In June, that credit agreement was extended from its previous expiration date of February 2022 to the end of December 2022, according to a July filing with the U.S. Securities and Exchange Commission by GPB Automotive Portfolio limited partnership — a holding company that owns 30 of Prime’s 31 dealerships. With the extension, along with an agreement to free up money controlled by Prime, the partnership said in a regulatory filing last week that it can now meet its financial obligations through at least Aug. 26, 2022.
A May 14 regulatory filing revealed the partnership was exploring options for Prime’s future, including a possible sale.

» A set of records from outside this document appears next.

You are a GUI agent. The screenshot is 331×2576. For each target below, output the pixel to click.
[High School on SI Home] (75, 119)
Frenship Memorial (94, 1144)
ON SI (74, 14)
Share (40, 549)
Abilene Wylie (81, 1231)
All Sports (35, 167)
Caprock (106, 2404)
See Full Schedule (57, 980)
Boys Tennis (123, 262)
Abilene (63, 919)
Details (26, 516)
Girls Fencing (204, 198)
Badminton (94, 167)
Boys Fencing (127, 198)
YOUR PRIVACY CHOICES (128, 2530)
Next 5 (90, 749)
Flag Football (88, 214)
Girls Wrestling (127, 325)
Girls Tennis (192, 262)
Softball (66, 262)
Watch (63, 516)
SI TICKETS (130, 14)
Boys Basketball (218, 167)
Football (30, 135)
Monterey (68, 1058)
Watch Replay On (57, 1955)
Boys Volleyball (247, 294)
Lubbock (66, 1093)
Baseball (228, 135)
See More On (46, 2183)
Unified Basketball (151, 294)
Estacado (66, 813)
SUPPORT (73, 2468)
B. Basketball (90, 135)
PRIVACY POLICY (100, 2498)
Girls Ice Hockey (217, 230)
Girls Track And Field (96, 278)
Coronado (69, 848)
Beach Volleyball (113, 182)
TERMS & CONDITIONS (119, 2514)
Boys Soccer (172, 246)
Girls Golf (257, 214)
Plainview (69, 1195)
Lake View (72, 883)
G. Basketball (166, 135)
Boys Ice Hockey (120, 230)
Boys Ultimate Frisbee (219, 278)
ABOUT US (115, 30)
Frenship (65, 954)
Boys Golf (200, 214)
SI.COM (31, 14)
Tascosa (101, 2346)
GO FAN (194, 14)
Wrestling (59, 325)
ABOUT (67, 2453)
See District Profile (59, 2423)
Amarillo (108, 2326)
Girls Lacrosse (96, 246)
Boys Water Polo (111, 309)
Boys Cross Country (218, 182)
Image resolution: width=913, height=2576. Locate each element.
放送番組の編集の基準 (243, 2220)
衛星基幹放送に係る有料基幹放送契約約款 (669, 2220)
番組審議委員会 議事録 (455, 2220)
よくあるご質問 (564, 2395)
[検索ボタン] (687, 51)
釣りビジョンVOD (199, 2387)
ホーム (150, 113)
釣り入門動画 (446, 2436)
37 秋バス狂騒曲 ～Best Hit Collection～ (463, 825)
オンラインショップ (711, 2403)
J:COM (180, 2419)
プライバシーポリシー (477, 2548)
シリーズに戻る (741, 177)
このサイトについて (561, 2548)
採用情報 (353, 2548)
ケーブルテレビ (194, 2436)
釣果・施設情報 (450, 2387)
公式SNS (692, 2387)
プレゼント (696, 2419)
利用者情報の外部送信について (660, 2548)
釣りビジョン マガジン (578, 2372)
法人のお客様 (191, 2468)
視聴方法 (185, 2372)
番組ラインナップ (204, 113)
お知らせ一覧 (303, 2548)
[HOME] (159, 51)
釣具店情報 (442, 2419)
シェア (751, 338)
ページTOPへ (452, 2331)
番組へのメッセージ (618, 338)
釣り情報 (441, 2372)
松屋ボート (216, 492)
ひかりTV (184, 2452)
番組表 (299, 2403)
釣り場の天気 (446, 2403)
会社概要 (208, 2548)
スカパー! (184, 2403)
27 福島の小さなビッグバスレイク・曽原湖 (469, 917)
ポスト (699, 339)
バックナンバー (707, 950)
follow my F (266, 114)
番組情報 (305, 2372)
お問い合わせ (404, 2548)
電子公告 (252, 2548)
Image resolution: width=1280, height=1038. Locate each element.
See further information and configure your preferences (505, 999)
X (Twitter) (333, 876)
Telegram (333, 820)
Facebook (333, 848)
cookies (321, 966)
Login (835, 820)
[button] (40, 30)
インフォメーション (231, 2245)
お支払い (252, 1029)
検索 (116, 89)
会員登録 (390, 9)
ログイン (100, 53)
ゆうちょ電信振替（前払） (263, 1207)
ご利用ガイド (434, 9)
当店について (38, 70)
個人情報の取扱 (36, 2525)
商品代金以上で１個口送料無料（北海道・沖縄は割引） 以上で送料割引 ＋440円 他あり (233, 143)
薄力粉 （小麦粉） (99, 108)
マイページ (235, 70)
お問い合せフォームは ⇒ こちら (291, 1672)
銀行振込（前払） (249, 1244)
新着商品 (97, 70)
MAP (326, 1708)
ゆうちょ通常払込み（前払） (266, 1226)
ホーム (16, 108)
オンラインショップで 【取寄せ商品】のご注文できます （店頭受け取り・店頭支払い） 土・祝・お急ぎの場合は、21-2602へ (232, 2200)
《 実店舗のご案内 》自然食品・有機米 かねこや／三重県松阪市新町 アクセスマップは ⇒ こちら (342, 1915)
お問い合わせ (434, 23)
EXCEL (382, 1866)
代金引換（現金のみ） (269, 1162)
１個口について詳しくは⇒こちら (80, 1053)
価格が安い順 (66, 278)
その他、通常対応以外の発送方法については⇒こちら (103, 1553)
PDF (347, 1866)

That filing also indicated that some automakers since February had sent franchise termination notices or were threatening to terminate dealer agreements.
The partnership, in an August regulatory filing, said “all notices of terminations issued to our dealerships have been settled or resolved,” except those issued by Volkswagen and Audi of America.
Volkswagen on Aug. 10 issued notices of termination for Prime’s two Volkswagen stores as part of its “litigation strategy,” the partnership said in the August filing.
“We do not believe these notices of termination have any short-term impact and we will file protests pursuant to state law,” the holding company said in the filing.
In 2020, Volkswagen sued GPB in federal court in New York after GPB and Prime told Volkswagen they would not sell dealerships in Saco, Maine, and Norwood, Mass. Volkswagen claims GPB breached its business relationship agreement. It gave GPB 90 days to submit purchase agreements for three stores; GPB later sold one store in New York.
A June settlement conference between GPB and Volkswagen was unsuccessful.